* _DOCUMENTO_:
※ ※ ※

Por que as montadoras não reduzem os preços dos carros? É uma boa pergunta para o engenheiro de produção e professor José Roberto Ferro, que já deu aulas na Fundação Getúlio Vargas, onde fez mestrado em economia, e na Unicamp. Hoje ele é diretor do Lean Institute no Brasil, instituição sem fins lucrativos que, com nomes variados, atua em diversos países divulgando o conceito da administração enxuta (é daí que vem o Lean). Ele é especialista e estudioso da indústria automobilística. Confirma que a situação não está fácil no setor, que nenhuma montadora vai embora do País (também porque os custos
da retirada são altos) e sugere que, em vez de demitir 300 ou 400 operários do chão da fábrica, os executivos que comandam essas empresas tenham a grandeza de aceitar uma redução temporária
de seus salários. Nada contra o executivo, apenas a constatação
de que, para os custos da empresa, cortar centenas de operários significa muito pouco. Ferro está otimista: “As coisas vão melhorar
até o final do ano.” A seguir, trechos da entrevista:

ISTOÉ – Como o sr. analisa a situação da indústria automobilística neste momento?

※ ※ ※

* _SEÇÃO DE DADOS_:
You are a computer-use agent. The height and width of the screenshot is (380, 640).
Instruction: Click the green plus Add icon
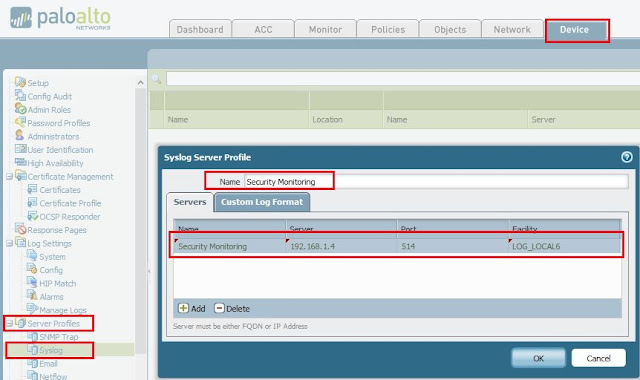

※ ※ ※

* _INSTRUÇÃO A_: No texto sobre as montadoras, onde José Roberto Ferro fez mestrado em economia?
* _INSTRUÇÃO B_: Liste todas as instituições onde, segundo o texto sobre as montadoras, José Roberto Ferro estudou, deu aulas ou trabalha hoje.
Responda com base somente no documento.

* _RESPOSTA A_: Na Fundação Getúlio Vargas.

* _RESPOSTA B_: Fundação Getúlio Vargas, Unicamp e Lean Institute no Brasil.